START SUPPLIED TEXT

1443: Omic Biomarkers in Traumatic Brain Injury Reveal Increased Gut Permeability with Granulopoiesis Loss

Document Type

Conference Proceeding

Publication Date

1-2025

Publication Title

Critical Care Medicine

Abstract

Introduction: Traumatic brain injury (TBI) is a major contributor to disability and death among children. We hypothesize that using metabolomics in conjunction with RNA sequencing (Metabolo-transcriptomics) we will identify biomarkers and discover novel targets for diagnosis and therapy.

Methods: After IRB approval (2021-096) and informed consent, pediatric patients (17 TBI and 10 controls) aged ≥ 1 and ≤ 21 were enrolled with severe TBI (GCS ≤ 8). Whole blood PAXgene tubes and plasma were collected at multiple time points along with clinical variables from the medical record. RNA was analyzed as paired-end 150 base pair reads of around 30 million reads per sample. Reads were aligned to the human transcriptome Gencode 45 using Salmon and species recognition transcriptomes using the KRAKEN2 index alignment. We employed liquid chromatography-mass spectrometry (LC-MS/MS) and 1H NMR to biochemically profile the blood plasma. All data were combined using a variety of machine learning modalities.

Results: Clinical data revealed white cell counts (WBC) with SD, of 16861±7425/uL, and absolute neutrophil count (ANC) at 11515±5194/uL upon admission. At day 2, WBC of 10949±44089/uL, ANC of 7447±2185/uL. Day 8, WBC of 10815±4534/uL and ANC of 6760±1356/uL. At admission, TBI patients had 22 high-confidence transcripts elevated that returned to control levels by day 8. These were enriched for non-protein coding transcripts such as lncRNA and retained intron with many unique to bone marrow-specific expressions and some immune cell activation. Metabolo-transcriptomic data revealed that the regulation of granulopoiesis is lost in patients with severe head trauma. Three patients showed elevation of 8 bacterial species of normal gut flora at days 0 and 3 including E.coli, Clostridium scindens, and Oscillibacter hominis. At day 8, patients had an elevation of 28 high-confidence transcripts enriched for protein coding with 9 involved in erythropoietin biology.

Conclusions: The metabolo-transcrisptomic approach applied herein has the potential to uncover novel disease signatures that could be used to develop a precision-modeled method for the diagnosis and care of pediatric TBI.

Volume

53

Issue

1

Comments

The Society of Critical Care Medicine's 54th Critical Care Congress, February 23-25, 2025, Orlando, FL.

END SUPPLIED TEXT
START SUPPLIED ENTRIES

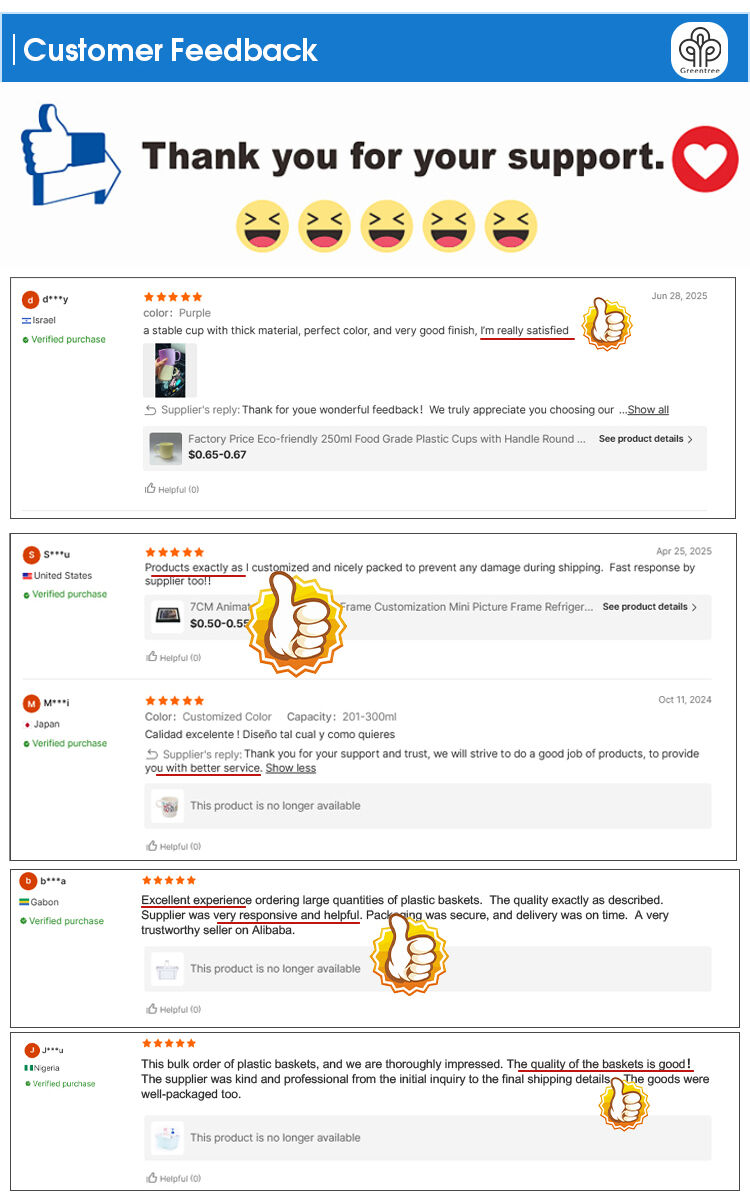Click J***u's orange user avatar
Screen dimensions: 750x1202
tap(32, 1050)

END SUPPLIED ENTRIES
START SUPPLIED ENTRIES

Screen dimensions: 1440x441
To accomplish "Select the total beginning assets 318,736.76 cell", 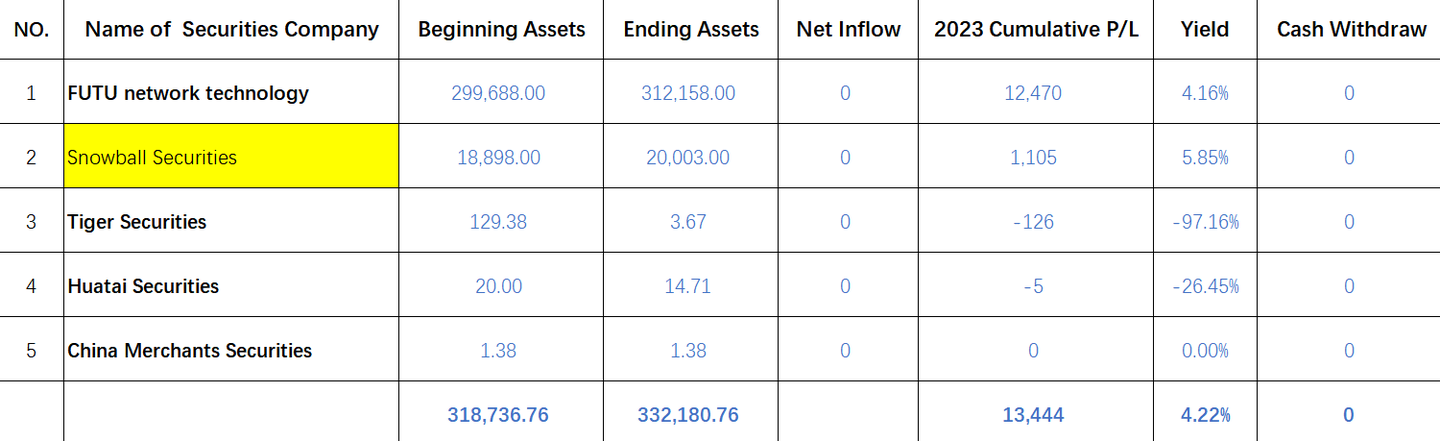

END SUPPLIED ENTRIES

→ EXERCISES TO COMPLETE
a – According to the traumatic brain injury abstract, how many pediatric patients with TBI and how many controls were enrolled?
b – Write out a passage of the traumatic brain injury abstract word for word, beginning at the words "Publication Date" and stopping after "diagnosis and therapy.".
The records have nothing to do with the traumatic brain injury abstract.

→ ANSWERS BY ITEM NUMBER
a – 17 patients with TBI and 10 controls.

b –
Publication Date

1-2025

Publication Title

Critical Care Medicine

Abstract

Introduction: Traumatic brain injury (TBI) is a major contributor to disability and death among children. We hypothesize that using metabolomics in conjunction with RNA sequencing (Metabolo-transcriptomics) we will identify biomarkers and discover novel targets for diagnosis and therapy.